◆ **PROBLEM TO SOLVE**: Begin with the first line of the entries below. Copy each line exactly, stopping after the one that contains "Like the tweet".

◆ **SUPPLIED ENTRIES**:
■ ■ ■ ■

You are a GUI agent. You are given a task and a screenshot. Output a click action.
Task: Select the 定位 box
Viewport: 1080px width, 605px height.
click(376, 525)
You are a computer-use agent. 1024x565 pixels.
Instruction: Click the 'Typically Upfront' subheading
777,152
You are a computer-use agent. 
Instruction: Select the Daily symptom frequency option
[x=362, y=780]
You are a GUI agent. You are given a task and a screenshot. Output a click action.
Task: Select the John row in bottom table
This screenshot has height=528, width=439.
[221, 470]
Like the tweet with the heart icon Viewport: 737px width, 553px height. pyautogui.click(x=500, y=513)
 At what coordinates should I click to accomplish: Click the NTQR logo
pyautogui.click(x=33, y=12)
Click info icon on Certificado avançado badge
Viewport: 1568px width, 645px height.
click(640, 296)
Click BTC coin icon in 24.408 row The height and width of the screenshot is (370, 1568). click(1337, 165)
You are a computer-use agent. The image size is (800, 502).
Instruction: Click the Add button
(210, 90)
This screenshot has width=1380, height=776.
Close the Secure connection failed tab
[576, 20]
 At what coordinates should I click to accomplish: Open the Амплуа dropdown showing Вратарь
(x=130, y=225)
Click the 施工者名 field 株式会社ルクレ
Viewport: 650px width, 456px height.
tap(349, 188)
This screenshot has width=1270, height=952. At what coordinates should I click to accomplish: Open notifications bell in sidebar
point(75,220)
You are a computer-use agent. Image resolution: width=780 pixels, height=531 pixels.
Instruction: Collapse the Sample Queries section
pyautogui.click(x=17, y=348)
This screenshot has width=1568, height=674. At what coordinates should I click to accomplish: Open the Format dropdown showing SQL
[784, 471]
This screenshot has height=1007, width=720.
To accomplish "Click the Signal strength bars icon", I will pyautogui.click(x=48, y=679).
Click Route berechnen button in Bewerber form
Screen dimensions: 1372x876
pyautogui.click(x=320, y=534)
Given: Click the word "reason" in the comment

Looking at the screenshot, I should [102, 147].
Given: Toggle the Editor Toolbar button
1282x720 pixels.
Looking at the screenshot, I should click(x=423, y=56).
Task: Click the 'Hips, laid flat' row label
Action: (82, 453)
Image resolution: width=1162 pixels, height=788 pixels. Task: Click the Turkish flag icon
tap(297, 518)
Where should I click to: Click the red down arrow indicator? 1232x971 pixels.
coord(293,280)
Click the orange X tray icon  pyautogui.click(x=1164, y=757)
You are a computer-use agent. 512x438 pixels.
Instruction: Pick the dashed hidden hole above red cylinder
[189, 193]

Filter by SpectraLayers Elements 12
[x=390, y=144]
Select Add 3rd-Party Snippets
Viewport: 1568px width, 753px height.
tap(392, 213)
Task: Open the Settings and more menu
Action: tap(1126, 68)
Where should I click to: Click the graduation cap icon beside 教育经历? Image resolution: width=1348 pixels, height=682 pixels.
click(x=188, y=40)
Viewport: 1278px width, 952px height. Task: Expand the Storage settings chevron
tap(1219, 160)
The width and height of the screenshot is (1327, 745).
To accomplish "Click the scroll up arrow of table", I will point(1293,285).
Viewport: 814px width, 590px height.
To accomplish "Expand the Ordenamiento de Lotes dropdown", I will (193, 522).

■ ■ ■ ■

◆ **RESULT OF THE TASK**:
You are a GUI agent. You are given a task and a screenshot. Output a click action.
Task: Select the 定位 box
Viewport: 1080px width, 605px height.
click(376, 525)
You are a computer-use agent. 1024x565 pixels.
Instruction: Click the 'Typically Upfront' subheading
777,152
You are a computer-use agent. 
Instruction: Select the Daily symptom frequency option
[x=362, y=780]
You are a GUI agent. You are given a task and a screenshot. Output a click action.
Task: Select the John row in bottom table
This screenshot has height=528, width=439.
[221, 470]
Like the tweet with the heart icon Viewport: 737px width, 553px height. pyautogui.click(x=500, y=513)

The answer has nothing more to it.